Anticipating all this, in advance I told my daughter exactly what my boundaries were. I told her I would be pushing her brother in the swing for a little while, and would be happy to play along with her pretend, but couldn’t just waltz all over the playground anytime she told me to. I told her exactly what I expected, and helped give her an honest expectation of what would happen as we played.

And it was the best afternoon we’ve ever had at the park. She respected my boundaries, and incorporated what I was doing into her pretend play with me. I felt more relaxed and had fun getting in to my role with her. And my son got to enjoy the swing (which he loves). The fun wasn’t lost!

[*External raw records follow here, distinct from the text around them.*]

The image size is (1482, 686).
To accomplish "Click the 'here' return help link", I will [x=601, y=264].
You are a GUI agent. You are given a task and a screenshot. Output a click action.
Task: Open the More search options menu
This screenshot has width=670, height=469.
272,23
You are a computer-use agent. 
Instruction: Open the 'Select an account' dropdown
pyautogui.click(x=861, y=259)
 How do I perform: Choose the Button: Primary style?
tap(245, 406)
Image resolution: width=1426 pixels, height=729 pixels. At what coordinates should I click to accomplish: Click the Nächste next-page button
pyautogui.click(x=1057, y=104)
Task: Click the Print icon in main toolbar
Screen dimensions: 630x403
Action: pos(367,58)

Somewhere in this encounter, there was an answer to my heart’s question about boundaries with my daughter.

Soon a picture settled in my spirit, as it often does.

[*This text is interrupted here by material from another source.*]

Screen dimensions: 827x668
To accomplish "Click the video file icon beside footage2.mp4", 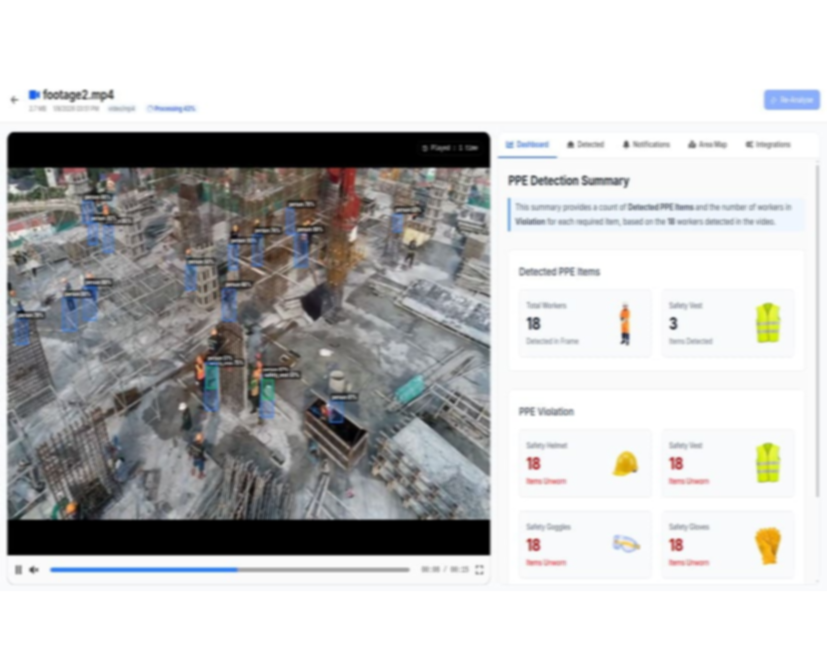I will coord(34,95).
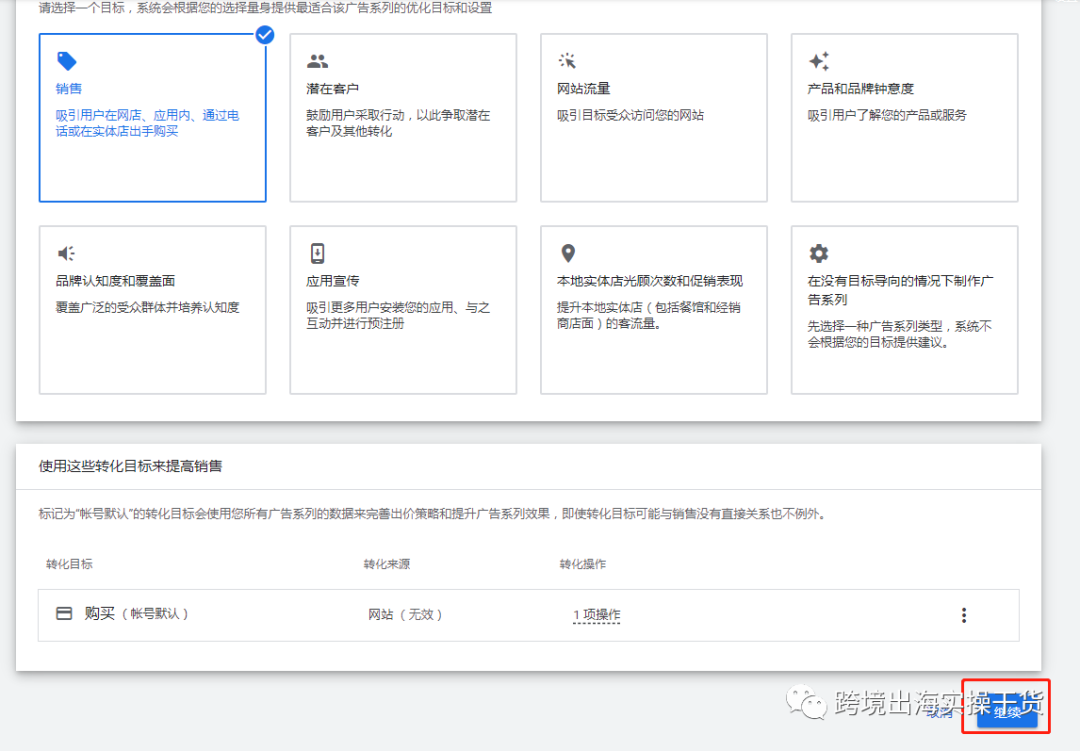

My heart: a comfy cozy little cottage-home in a beautiful garden. And my daughter, this sometimes-bulldozer, barreling toward my comfy cottage heart with deadly speed.

Out of nowhere, I slam down a fence post. A boundary. The child heart slams full-speed into my out-of-thin-air fence post. The child-heart is hurt. The mama-boundary is smashed. We’re both bruised.

And rapidly, the garden is filled with posts. And suddenly instead of a cozy space, it’s a war zone. And instead of inviting child-heart inward, I’m busy keeping child-heart out.

This is not what I want.

I press delete.

Now instead, I carefully construct my fence ahead of time around my garden, around my cottage-heart. Around the child-heart within my cozy space. She sees the posts; they are clearly marked. And suddenly she’s not bulldozing around; the child-heart is transformed into a sweet butterfly, flitting around the mama-heart, full of imagination and play and ideas and desires.

There is peace. There is fun. There is laughter. There is wholeness.

It’s a process of learning. Learning each other’s hearts so we can effectively communicate our boundaries. It’s tough heart-work, and it’s not always perfect or pretty. But when we get it right? There is life.